Exercises in the higher banter with One of 26. Elsewhere called 'poet of adland'. By a whipple-squeezer. Find out why being beta is the new alpha: betarish at googlemail dot com

Monday, July 14, 2008

Editorial: On how movies used to be

The incomparable Anthony Lane has this to say at the end of his short appreciation of The Last Picture Show in The New Yorker this week:

There was a time when movies themselves felt like small towns: rooted fast in their environments, and alive to the wistful chatter of minor characters as they crossed paths and then went on their way.


And apart from me making a) jealous - again - of his critical ability and b) ruminative, although I put that down to the Alex Ross piece I read earlier (more of which later), it's difficult to argue against.

I was about to try and cite a Pixar movie to try and disprove it, in the sense that they're the closest that movies now get to enivironments that are internally coherent and logical according to their own rules. But then you come up against the fact that they've had to *create* that environment - these are playpen worlds, dream worlds, not the world as we might have lived in it, experienced it as sentient, awake beings.

Maybe it's 'wistful chatter' that I'm getting snagged on.
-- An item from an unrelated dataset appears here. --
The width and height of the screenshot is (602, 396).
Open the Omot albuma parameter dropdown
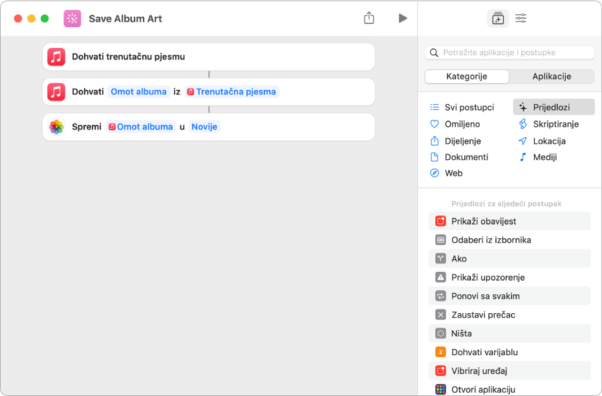click(x=138, y=92)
Because it implies an endless, knowing forever, the surface conversation actually full of depth precisely because of the accretion of years in a place. Which in turn suggests that movies, nay art, that open us up to the suggestion that a sense of permanancy is possible, are secretly and quietly more powerful than those that suggest we need to tear things up and start anew.

All of which is just a schmancy way of asking: isn't all that anybody wants is to live forever in Toddy?